The venture capitalist agrees with Bill Gates that the free market often fails to encourage long-term innovation. But governments are not the solution.

Question: Bill Gates believes that the free market fails to encourage innovation in areas where there’s a long timeframe. Do you agree?

Peter Thiel: Well, I think that markets classically fail in cases where there are public goods that provide benefits that people cannot capture.  The big debate is how big these public goods are, where they exist, things of that sort.  I do tend to think that things that have incredibly long time horizons often do involve market failures.

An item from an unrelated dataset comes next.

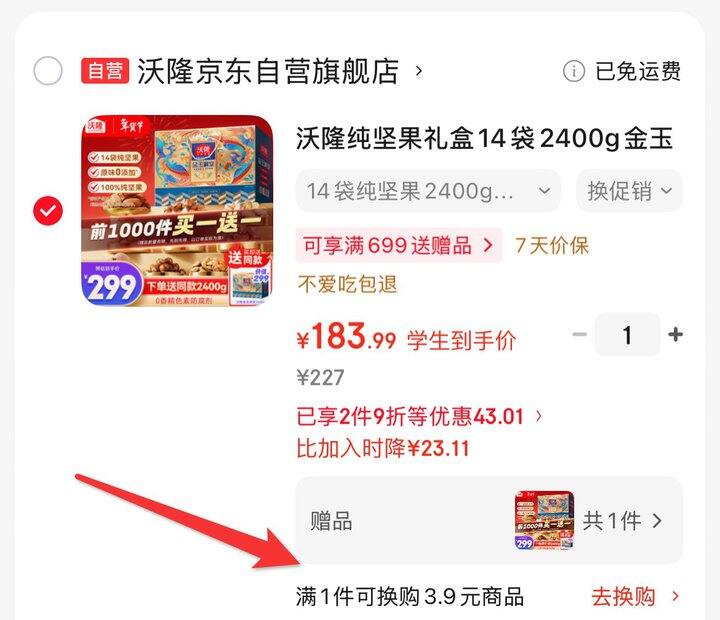The height and width of the screenshot is (620, 720).
Task: Open the 沃隆京东自营旗舰店 store page
Action: (268, 71)
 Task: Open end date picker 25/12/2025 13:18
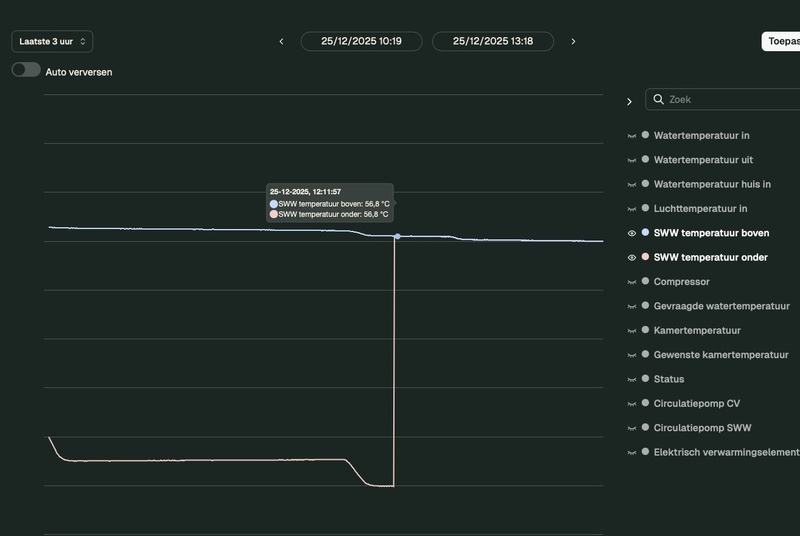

So if you think about basic science or coming up with new theories of mathematics, these are not the kinds of things which are necessarily a well-defined market to pay people.

At the same time, I think one of the places where I would disagree with Gates is that it is not at all clear that we have a government that is doing this much better.  And so even though I think markets are often not thinking on a long-time horizon, I think that our government structurally is doing even less so.  When we have a government where we have people who are up for election at most once every six years for a U.S. senator, that’s a time horizon that is much shorter than in a market that, you know, a company is looking at 10, 15, 20 years which is a time horizon over which a stock price is typically valued.

Question: Is there a better way to encourage long-term innovation?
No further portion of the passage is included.